Quanto di bello avevamo visto su Playstation 5, su PC risplende ancora di più grazie all’ampia gamma di opzioni grafiche personalizzabili, che consentono agli utenti di adattare l’esperienza visiva alle capacità del proprio hardware. Queste opzioni includono regolazioni avanzate per texture, illuminazione, ombre, nebbia, distanza di rendering ed effetti visivi, offrendo un controllo dettagliato sulla qualità grafica del gioco. Un ulteriore miglioramento è il supporto per la tecnologia NVIDIA DLSS, che permette di mantenere un frame rate elevato e stabile anche con impostazioni grafiche al massimo. Il risultato finale è di elevatissimo valore, rendendolo uno spettacolo per gli occhi letteralmente indimenticabile.
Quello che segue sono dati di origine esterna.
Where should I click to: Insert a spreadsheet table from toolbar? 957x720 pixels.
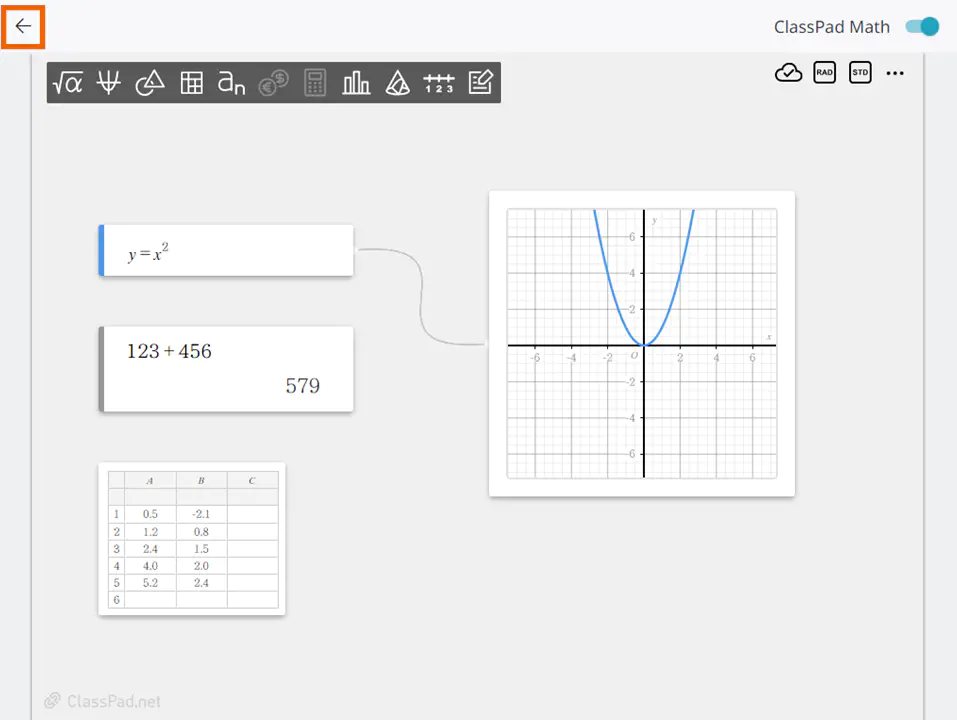(x=191, y=83)
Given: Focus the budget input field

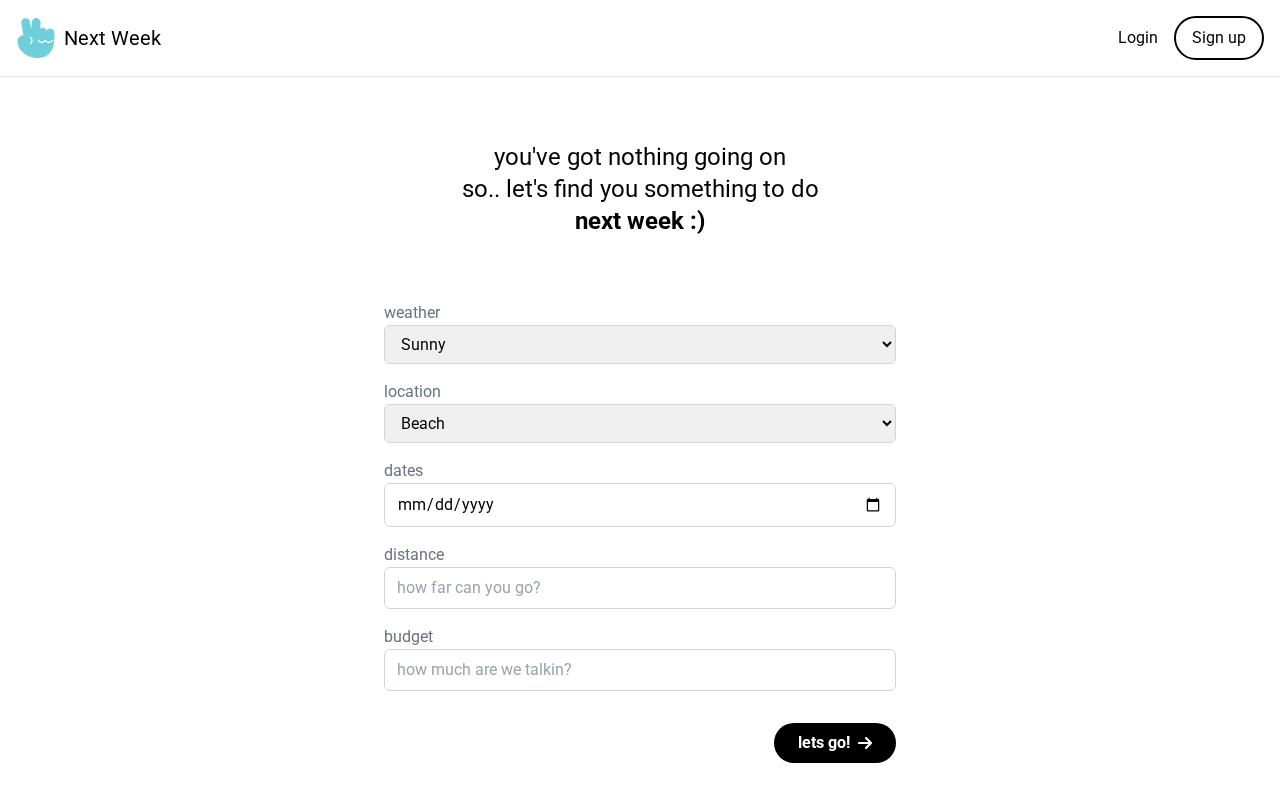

Final Fantasy 7 Rebirth PC Recensione – IN CONCLUSIONE
Quando si deve commentare qualsiasi cosa dedicata a Final Fantasy VII bisogna sempre stare molto attenti perché i fan di questo gioco divenuto un vero e proprio universo immaginifico a sè sono molto “devoti”. Oggettivamente però FFVII Rebirth è un bellissimo JRPG capace di coniugare passato e presente, proponendoci un’esperienza di gioco straordinaria sotto ogni punto di vista. Alcuni cambiamenti narrativi sono stati terreno di scontro ma al di là del proprio parere personale, la nuova produzione di Square Enix è davvero una gran bella esperienza da fare e che noi non possiamo che consigliare caldamente ancora di più su PC dove la maggior potenza hardware rende la produzione uno spettacolo visivo letteralmente indimenticabile. Un must buy assoluto, senza se e senza ma.